▶ WORK INSTRUCTION:
Beginning with the line that has "Task: Open SolidWorks", reproduce each remaining line of the data exactly, down to and including the last.

── DATA FOR THIS TASK ──

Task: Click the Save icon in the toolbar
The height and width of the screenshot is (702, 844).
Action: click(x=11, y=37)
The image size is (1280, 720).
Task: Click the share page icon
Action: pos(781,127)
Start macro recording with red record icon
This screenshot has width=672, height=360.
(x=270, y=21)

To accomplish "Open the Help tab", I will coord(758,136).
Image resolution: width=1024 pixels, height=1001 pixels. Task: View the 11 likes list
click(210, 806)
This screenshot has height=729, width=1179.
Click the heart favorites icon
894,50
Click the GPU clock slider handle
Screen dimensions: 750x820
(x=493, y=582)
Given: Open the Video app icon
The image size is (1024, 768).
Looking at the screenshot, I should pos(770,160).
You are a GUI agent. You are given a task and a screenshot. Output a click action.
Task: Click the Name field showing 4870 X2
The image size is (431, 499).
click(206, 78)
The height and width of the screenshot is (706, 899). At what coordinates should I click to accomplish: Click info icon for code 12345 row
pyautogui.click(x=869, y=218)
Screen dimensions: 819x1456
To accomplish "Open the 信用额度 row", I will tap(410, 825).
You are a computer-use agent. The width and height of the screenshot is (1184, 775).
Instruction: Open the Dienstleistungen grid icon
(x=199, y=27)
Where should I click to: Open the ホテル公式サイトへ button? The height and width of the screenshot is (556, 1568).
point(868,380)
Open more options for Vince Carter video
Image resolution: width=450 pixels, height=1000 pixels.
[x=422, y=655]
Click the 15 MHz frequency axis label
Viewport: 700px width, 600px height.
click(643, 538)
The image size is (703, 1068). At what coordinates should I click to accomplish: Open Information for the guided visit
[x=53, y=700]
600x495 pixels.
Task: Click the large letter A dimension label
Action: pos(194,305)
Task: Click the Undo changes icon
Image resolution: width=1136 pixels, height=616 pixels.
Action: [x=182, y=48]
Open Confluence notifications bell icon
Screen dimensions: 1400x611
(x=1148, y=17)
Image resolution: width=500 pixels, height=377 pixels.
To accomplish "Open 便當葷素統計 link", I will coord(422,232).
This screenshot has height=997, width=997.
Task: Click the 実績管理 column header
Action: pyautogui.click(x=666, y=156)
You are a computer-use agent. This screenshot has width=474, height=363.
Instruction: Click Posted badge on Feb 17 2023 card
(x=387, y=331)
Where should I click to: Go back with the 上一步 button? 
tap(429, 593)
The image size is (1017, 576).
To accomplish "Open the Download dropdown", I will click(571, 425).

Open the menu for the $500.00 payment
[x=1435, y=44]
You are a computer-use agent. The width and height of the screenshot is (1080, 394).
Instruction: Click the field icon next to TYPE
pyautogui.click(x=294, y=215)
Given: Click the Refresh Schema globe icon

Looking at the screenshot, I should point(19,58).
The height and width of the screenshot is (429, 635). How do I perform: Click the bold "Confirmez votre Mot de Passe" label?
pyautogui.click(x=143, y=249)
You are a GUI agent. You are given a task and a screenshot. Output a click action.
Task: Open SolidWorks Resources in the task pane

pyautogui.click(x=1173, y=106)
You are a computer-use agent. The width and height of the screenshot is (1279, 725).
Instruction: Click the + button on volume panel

───

▶ WRITTEN ANSWER:
Task: Open SolidWorks Resources in the task pane

pyautogui.click(x=1173, y=106)
You are a computer-use agent. The width and height of the screenshot is (1279, 725).
Instruction: Click the + button on volume panel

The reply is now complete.